- Records

>> Begin

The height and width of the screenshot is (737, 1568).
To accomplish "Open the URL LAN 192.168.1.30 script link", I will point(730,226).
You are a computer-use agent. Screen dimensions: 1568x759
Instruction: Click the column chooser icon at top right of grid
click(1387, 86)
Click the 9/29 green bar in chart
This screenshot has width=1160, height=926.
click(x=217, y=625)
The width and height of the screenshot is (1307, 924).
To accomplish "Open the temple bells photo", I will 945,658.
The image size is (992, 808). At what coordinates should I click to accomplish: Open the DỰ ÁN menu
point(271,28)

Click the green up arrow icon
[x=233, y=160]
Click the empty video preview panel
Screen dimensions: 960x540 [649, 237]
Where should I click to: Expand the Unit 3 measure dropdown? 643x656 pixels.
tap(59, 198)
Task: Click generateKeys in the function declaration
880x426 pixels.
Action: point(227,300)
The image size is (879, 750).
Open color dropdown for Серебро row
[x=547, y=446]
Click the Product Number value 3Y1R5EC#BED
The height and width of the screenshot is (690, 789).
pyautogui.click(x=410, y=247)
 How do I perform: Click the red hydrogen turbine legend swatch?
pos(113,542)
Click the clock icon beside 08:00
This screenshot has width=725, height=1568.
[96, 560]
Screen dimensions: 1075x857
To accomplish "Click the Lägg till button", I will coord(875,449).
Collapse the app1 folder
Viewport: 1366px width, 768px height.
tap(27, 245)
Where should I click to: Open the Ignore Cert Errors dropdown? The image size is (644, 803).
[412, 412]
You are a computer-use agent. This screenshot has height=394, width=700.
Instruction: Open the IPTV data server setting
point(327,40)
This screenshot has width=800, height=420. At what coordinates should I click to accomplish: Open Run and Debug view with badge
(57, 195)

>> End

- Stated task
Rewrite all the records above, replacing every instance of "dropdown" with "drop-down" and leaving everything else the same.

- Final answer
The height and width of the screenshot is (737, 1568).
To accomplish "Open the URL LAN 192.168.1.30 script link", I will point(730,226).
You are a computer-use agent. Screen dimensions: 1568x759
Instruction: Click the column chooser icon at top right of grid
click(1387, 86)
Click the 9/29 green bar in chart
This screenshot has width=1160, height=926.
click(x=217, y=625)
The width and height of the screenshot is (1307, 924).
To accomplish "Open the temple bells photo", I will 945,658.
The image size is (992, 808). At what coordinates should I click to accomplish: Open the DỰ ÁN menu
point(271,28)

Click the green up arrow icon
[x=233, y=160]
Click the empty video preview panel
Screen dimensions: 960x540 [649, 237]
Where should I click to: Expand the Unit 3 measure drop-down? 643x656 pixels.
tap(59, 198)
Task: Click generateKeys in the function declaration
880x426 pixels.
Action: point(227,300)
The image size is (879, 750).
Open color drop-down for Серебро row
[x=547, y=446]
Click the Product Number value 3Y1R5EC#BED
The height and width of the screenshot is (690, 789).
pyautogui.click(x=410, y=247)
 How do I perform: Click the red hydrogen turbine legend swatch?
pos(113,542)
Click the clock icon beside 08:00
This screenshot has width=725, height=1568.
[96, 560]
Screen dimensions: 1075x857
To accomplish "Click the Lägg till button", I will coord(875,449).
Collapse the app1 folder
Viewport: 1366px width, 768px height.
tap(27, 245)
Where should I click to: Open the Ignore Cert Errors drop-down? The image size is (644, 803).
[412, 412]
You are a computer-use agent. This screenshot has height=394, width=700.
Instruction: Open the IPTV data server setting
point(327,40)
This screenshot has width=800, height=420. At what coordinates should I click to accomplish: Open Run and Debug view with badge
(57, 195)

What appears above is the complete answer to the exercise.